The city council leader has hailed a report which named an Aberdeen school the best in the country as “remarkable”.
And Jenny Laing highlighted Middleton Park’s adoption of new digital technologies as one of the many reasons it earned the prestigious title.
Councillor Laing said it was all thanks to the hard work of teachers and staff at the Bridge of Don primary that it earned its unprecedented “excellent” rating from Education Scotland in 11 out of 12 categories.
The inspection report from the national body highlighted the implementation of modern technology in widening the horizons of pupils and nurturing their desire to learn.
In particular, Education Scotland inspectors heaped praise on the school’s “Live Learning” programme, which tasks youngsters with creating videos or animations to display their comprehension and understanding of lessons they have learned.

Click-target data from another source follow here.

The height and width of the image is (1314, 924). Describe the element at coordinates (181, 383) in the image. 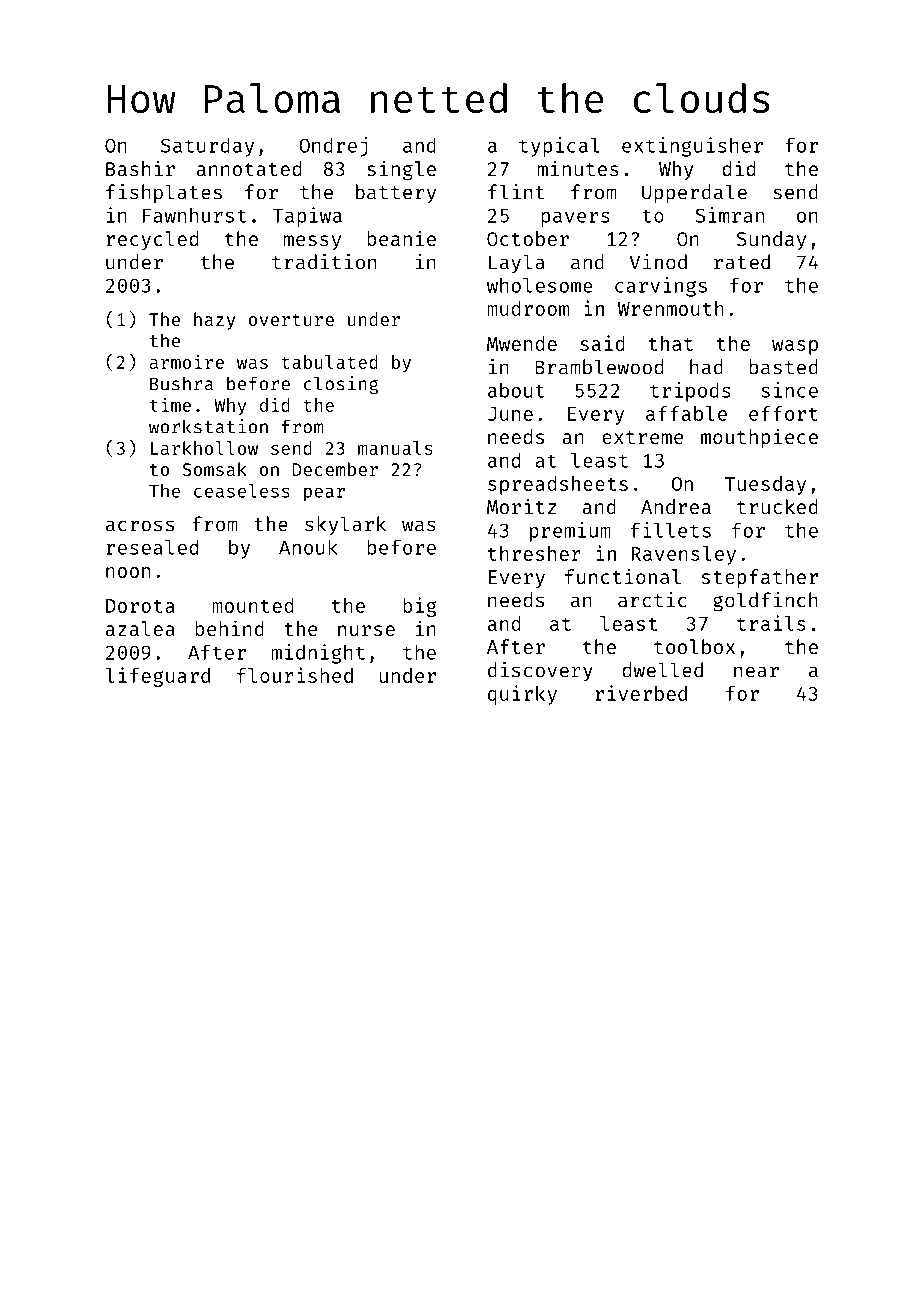

I see `Bushra` at that location.
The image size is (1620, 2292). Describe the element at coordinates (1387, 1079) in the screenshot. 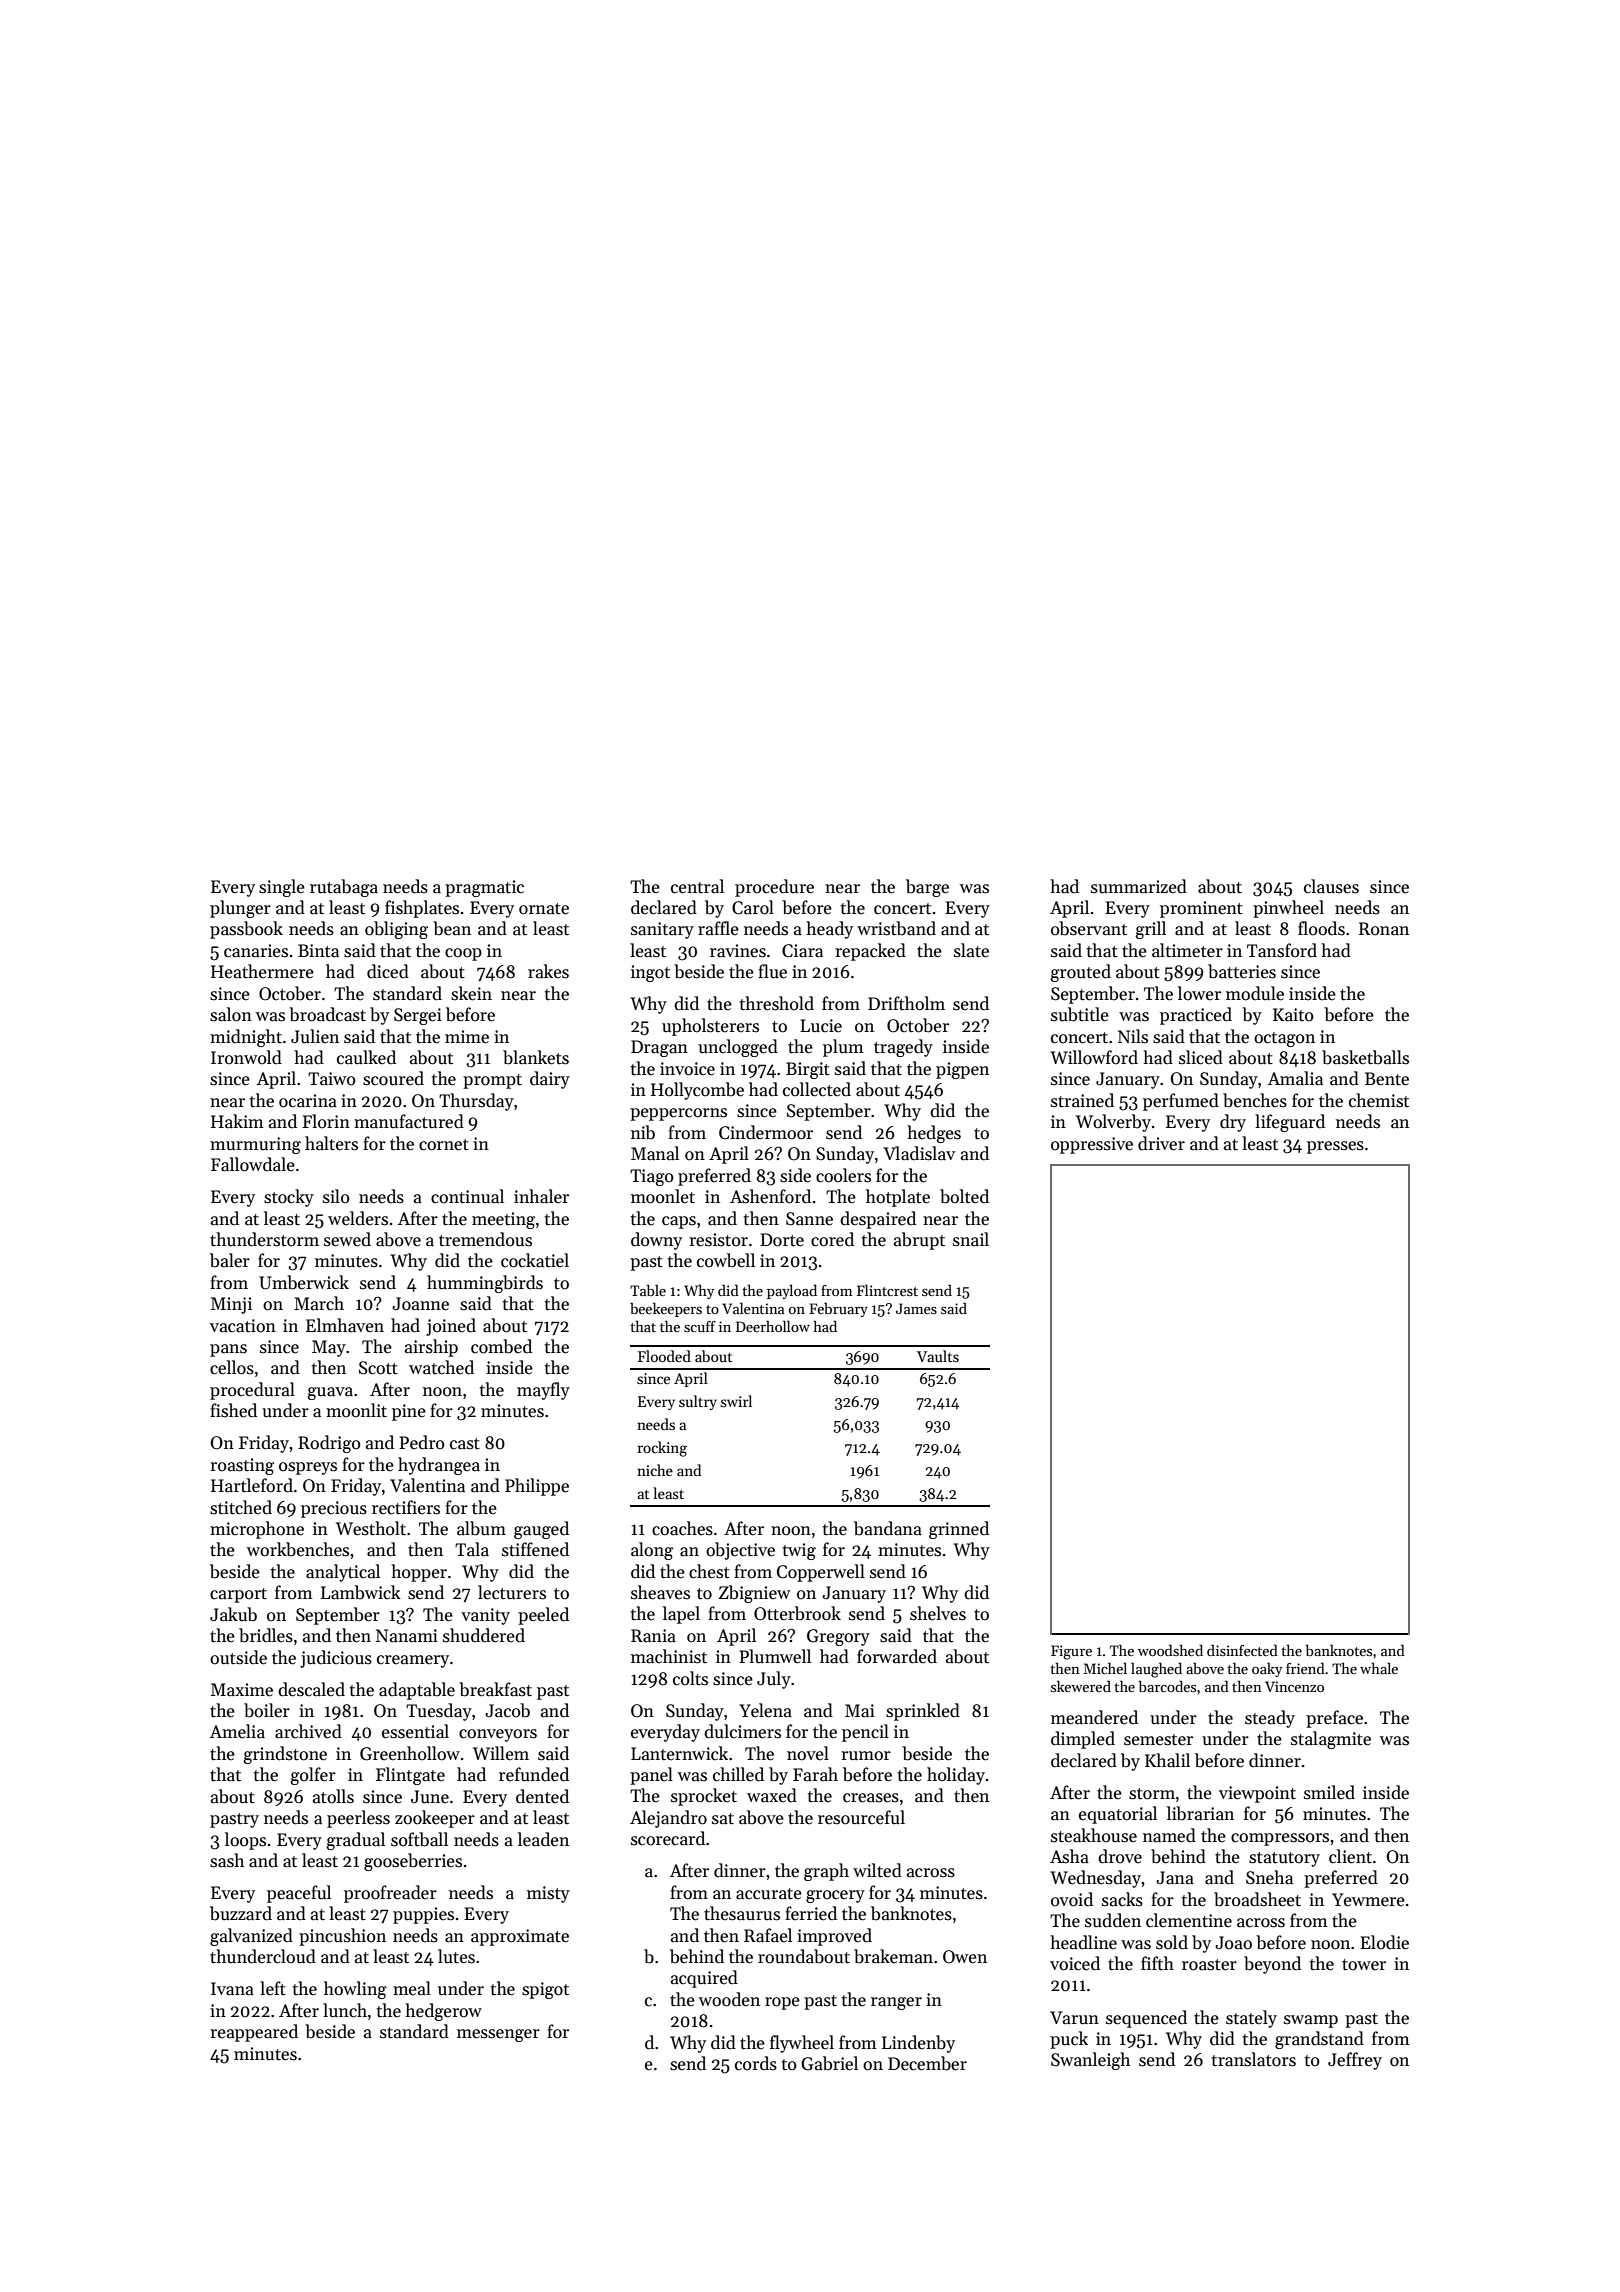

I see `Bente` at that location.
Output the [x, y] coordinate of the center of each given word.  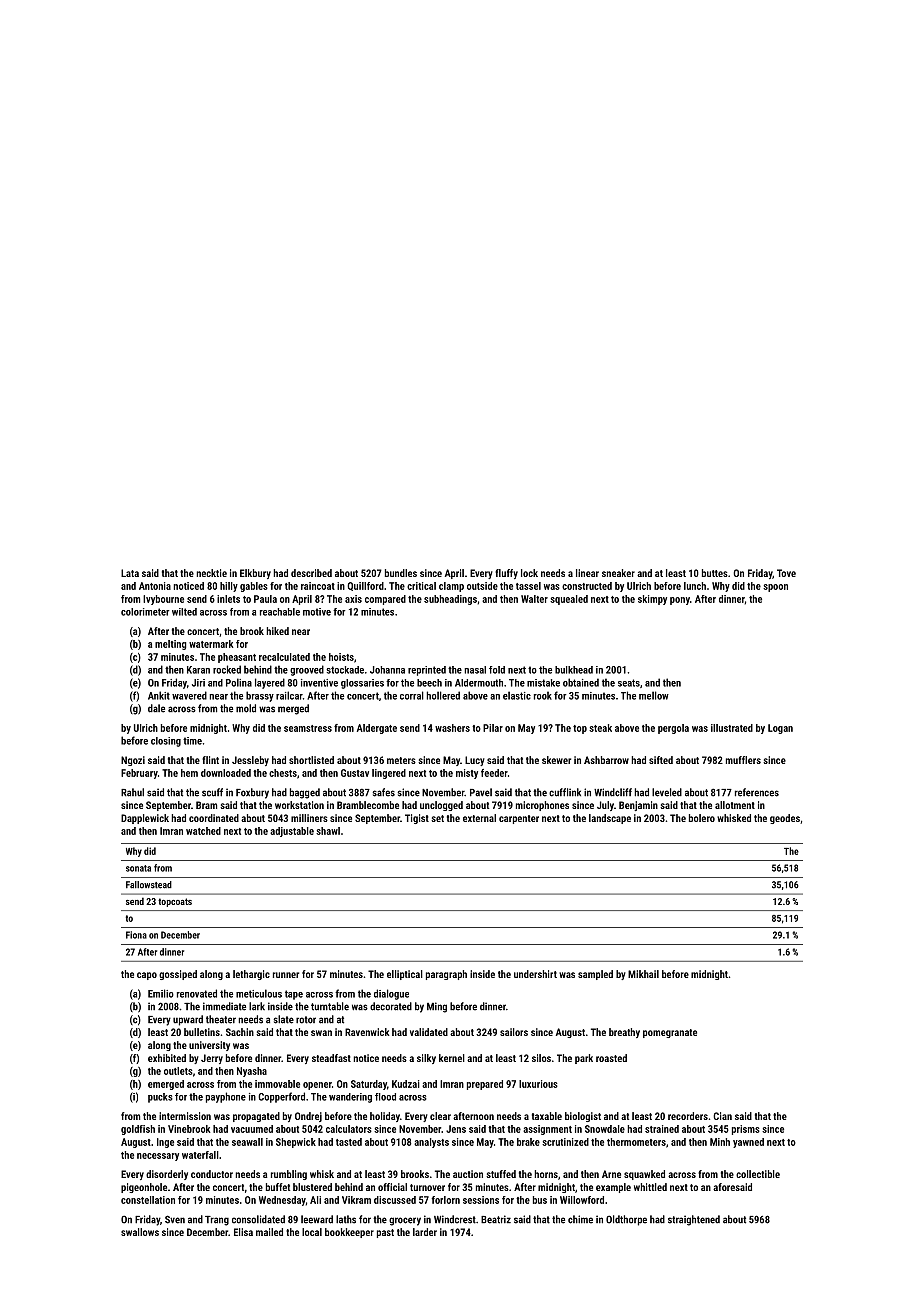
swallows [140, 1232]
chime [580, 1219]
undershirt [535, 974]
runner [286, 975]
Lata [130, 573]
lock [529, 573]
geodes [785, 819]
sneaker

Mrs Laing said: “On Tuesday, I had the opportunity to visit the remarkable Middleton Park School, which is setting new standards of excellence in education for Scotland.
“They have made 200 movies through the Live Learning programme which allows pupils to share their learning experiences with other young people.
“With such an incredibly school on our doorstep, we have to think carefully about how we harness all this talent and ability to ensure that other schools in the city do equally amazing things. Of course, many already are.”
Mrs Laing said that although she was fully supportive of the new ways technology could improve a child’s experience at school, pupils still depended on the leadership of Middleton Park’s dedicated staff.
She said: “Technology is the tool to greater learning, but without true vision and a sense of purpose, the great strides made by Middleton Park could not be achieved.
“Aberdeen City Council is embarking on a wider digital programme to ensure we meet future needs of our communities.
“This initiative shows the best innovation can come from our communities and schools – and we are looking at the best way in which we can enable further use of technology to unlock the potential of every pupil in the city.”